DIRECTIVE:
Copy out the material below word for word, starting at the line containing "The width and" and ending with the line containing "pos(367,449)". Include both of those lines and nothing before or after them.

EXTRACTED RECORDS:
****
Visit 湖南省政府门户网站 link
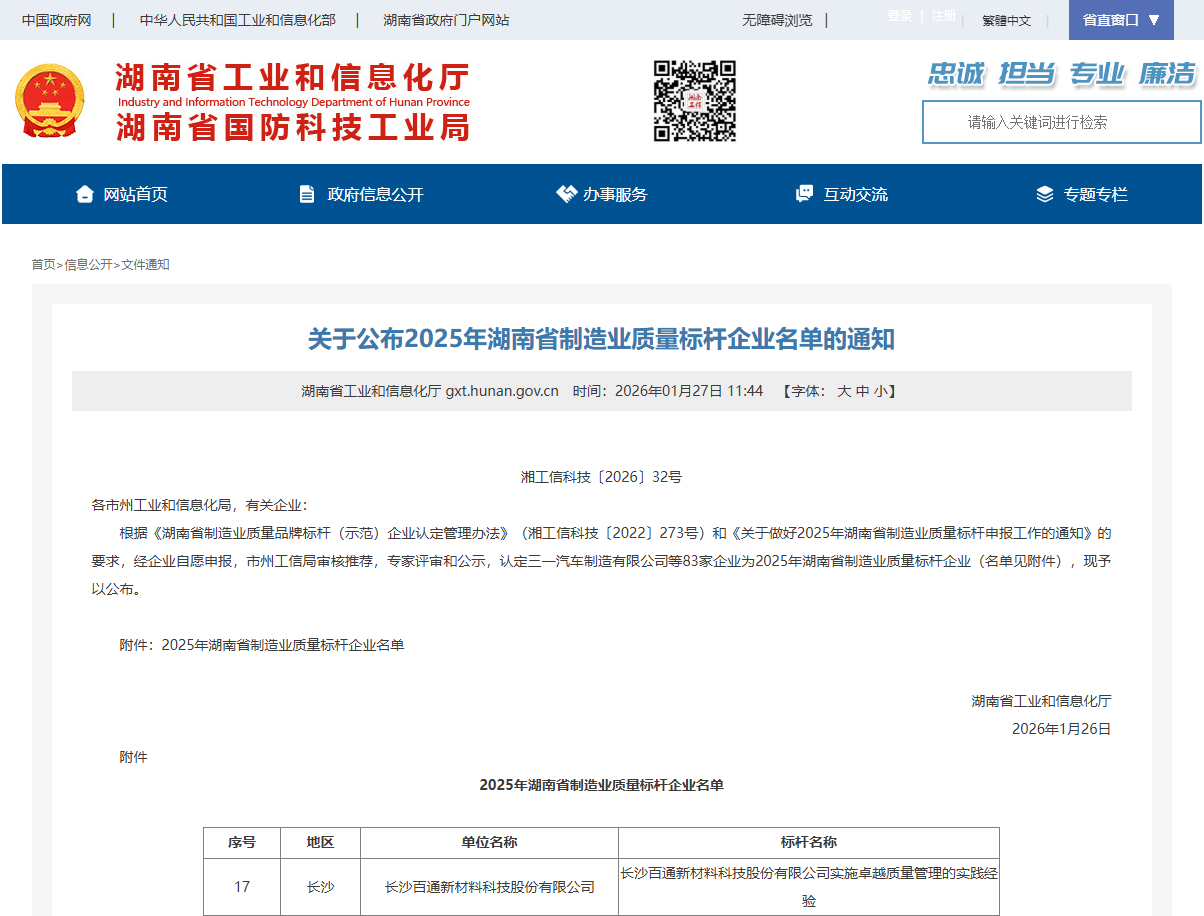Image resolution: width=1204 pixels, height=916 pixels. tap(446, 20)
****
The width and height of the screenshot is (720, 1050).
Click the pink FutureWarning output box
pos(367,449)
****
CORRECT OUTPUT:
The width and height of the screenshot is (720, 1050).
Click the pink FutureWarning output box
pos(367,449)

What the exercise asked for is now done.